A set of technologies, which are similar by name to the above and referred to as two (or multiple wavelength) interferometry, are also proposed in the area of traditional interferometry, where use of multiple light sources with different wavelengths have shown to yield significant advantages for distance measurement [13,14]. When a monochromic light with wavelength $\lambda $ is used, the measurement of a optical path difference (OPD) is suffered from ambiguity of module $\lambda $, making $\lambda $ to be the so-called unambiguous OPD range (UR) for the measurement. The idea behind multiple wavelength interferometry technology is that by using multiple laser beams with different wavelengths in an interferometer, the resulting interferometric pattern is equivalent to the result of using a single laser beam in the same interferometer with a much longer wavelength, implying a significant increase in UR. If the laser beams of different wavelength ${\lambda}_{1}$ and ${\lambda}_{2}$ are used in two wavelength interferometry (TWI), an interferometric patterns can be formed with the equivalent wavelength of ${\lambda}_{eq}={\lambda}_{1}{\lambda}_{2}/\left|{\lambda}_{1}-{\lambda}_{2}\right|$, where ${\lambda}_{eq}$ can be made much larger than ${\lambda}_{1}$ and ${\lambda}_{2}$. With the development of digital cameras and computers, the two wavelength interferometry is considerably improved by the introduction of the phase shifting algorithm [15,16]. Houairi, *et al.* [17] present an analytical algorithm, showing that the actual UR could be much larger than the equivalent wavelength depending on the wavelengths and different sources of error.

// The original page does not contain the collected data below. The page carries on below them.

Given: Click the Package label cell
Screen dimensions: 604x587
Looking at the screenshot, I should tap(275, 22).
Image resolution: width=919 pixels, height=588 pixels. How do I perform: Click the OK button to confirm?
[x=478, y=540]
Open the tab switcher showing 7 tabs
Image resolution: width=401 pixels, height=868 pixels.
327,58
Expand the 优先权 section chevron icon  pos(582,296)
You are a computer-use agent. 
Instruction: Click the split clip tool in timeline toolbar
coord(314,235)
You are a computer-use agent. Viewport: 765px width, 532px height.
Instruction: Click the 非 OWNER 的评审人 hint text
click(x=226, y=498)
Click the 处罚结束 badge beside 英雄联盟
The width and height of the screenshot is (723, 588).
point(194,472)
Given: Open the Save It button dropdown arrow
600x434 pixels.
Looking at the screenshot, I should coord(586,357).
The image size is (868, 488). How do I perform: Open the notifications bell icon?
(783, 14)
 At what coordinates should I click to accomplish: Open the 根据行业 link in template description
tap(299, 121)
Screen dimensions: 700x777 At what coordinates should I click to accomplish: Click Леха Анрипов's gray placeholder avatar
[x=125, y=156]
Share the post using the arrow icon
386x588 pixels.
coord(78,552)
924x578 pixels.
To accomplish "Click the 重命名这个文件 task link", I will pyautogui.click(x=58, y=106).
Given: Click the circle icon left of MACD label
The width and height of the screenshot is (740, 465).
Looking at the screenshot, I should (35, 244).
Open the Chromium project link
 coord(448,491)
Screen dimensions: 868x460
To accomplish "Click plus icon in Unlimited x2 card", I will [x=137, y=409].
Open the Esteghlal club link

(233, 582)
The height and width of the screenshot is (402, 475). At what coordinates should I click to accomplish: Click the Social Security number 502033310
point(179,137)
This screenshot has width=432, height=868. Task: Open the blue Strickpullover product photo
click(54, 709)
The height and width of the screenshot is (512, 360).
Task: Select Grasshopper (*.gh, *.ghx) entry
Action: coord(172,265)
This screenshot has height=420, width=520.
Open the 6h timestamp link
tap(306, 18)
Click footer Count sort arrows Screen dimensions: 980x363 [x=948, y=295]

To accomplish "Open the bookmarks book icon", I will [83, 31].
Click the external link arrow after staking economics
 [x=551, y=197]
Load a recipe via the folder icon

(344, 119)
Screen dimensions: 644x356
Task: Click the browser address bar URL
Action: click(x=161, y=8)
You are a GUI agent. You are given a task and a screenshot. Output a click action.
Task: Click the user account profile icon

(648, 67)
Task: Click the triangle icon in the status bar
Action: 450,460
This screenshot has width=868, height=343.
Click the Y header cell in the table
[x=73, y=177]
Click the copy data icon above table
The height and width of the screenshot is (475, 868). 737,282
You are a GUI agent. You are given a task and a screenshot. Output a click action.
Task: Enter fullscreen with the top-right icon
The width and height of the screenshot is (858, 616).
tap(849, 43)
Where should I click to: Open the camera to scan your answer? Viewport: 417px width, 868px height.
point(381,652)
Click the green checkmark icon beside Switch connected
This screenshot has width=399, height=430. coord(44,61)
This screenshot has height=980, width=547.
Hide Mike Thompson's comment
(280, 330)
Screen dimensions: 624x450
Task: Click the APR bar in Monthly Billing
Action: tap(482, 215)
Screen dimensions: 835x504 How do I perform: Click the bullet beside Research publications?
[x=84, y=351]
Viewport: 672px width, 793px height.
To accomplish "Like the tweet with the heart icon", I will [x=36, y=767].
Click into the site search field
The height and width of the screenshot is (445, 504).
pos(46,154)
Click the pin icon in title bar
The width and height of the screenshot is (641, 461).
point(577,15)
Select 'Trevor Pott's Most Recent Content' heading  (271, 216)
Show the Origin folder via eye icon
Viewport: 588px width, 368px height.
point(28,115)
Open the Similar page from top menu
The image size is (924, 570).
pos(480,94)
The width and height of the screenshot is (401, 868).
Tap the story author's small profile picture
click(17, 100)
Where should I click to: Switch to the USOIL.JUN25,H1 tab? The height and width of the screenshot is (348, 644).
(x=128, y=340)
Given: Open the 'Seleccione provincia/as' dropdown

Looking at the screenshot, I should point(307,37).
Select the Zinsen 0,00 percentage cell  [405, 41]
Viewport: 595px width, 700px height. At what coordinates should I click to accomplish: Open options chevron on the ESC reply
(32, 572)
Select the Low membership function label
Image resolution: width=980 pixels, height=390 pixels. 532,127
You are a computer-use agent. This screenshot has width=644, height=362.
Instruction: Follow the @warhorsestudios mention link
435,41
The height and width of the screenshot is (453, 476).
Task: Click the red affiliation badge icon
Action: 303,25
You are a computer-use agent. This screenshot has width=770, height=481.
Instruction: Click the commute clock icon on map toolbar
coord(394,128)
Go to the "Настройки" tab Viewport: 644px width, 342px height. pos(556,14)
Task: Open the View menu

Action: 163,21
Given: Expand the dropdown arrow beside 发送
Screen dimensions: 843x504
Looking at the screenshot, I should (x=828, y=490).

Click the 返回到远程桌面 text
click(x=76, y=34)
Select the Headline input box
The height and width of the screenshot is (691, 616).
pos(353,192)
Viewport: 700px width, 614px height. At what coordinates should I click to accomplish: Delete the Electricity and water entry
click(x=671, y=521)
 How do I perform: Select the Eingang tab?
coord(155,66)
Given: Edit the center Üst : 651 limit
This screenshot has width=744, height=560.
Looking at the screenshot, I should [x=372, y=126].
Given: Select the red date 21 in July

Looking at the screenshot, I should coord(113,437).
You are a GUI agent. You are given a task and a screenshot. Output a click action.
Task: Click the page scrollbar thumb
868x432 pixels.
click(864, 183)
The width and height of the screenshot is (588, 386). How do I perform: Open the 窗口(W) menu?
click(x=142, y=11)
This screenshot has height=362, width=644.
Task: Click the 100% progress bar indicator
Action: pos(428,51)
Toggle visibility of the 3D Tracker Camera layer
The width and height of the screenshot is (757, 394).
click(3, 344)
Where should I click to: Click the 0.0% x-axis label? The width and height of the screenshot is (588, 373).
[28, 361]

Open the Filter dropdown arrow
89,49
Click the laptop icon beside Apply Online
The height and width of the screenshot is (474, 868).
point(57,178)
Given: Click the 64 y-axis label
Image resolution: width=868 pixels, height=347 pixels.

In summary of the above, we have seen two classes of research effort. On one hand, temporal phase unwrapping techniques aim to recover the absolute phase map of fringe patters used for FPP. Due to the existence of noise, multiple intermediate fringe patterns must be used. On the other hand, the approaches of multiple wavelength interferometry aim to increase of the UR for distance measurement; they employ an equivalent fringe pattern from the use of multiple laser sources with different wavelengths in the same interferometer setup. The spatial wavelength of the equivalent pattern can be made larger than the individual laser sources, hence leading to increase of the UR for distance measurement. However, it is not guaranteed that the spatial wavelength of the equivalent pattern cover the whole image (that is, the equivalent interferometric pattern contains only a single fringe), and hence they are not yet able to solve the problem of absolute phase map recovery in FPP.

In order to remedy the phase unwrapping problem in FPP described above, the authors of this paper developed a novel approach to recover the absolute phase maps of two image patterns with selected frequencies [18]. Examples were presented to show that both of the two frequencies can be high enough for the applications of FPP. However, a number of issues are still outstanding associated with the proposed technique in [18], namely, the basic rules to select the frequencies and anti-noise capability of the proposed technique, that is, the phase error bound that ensures the correct the recovered absolute phase recovery. This paper aims to address these two important issues with the aim to provide a complete solution for the implementation of the proposed technique in [18].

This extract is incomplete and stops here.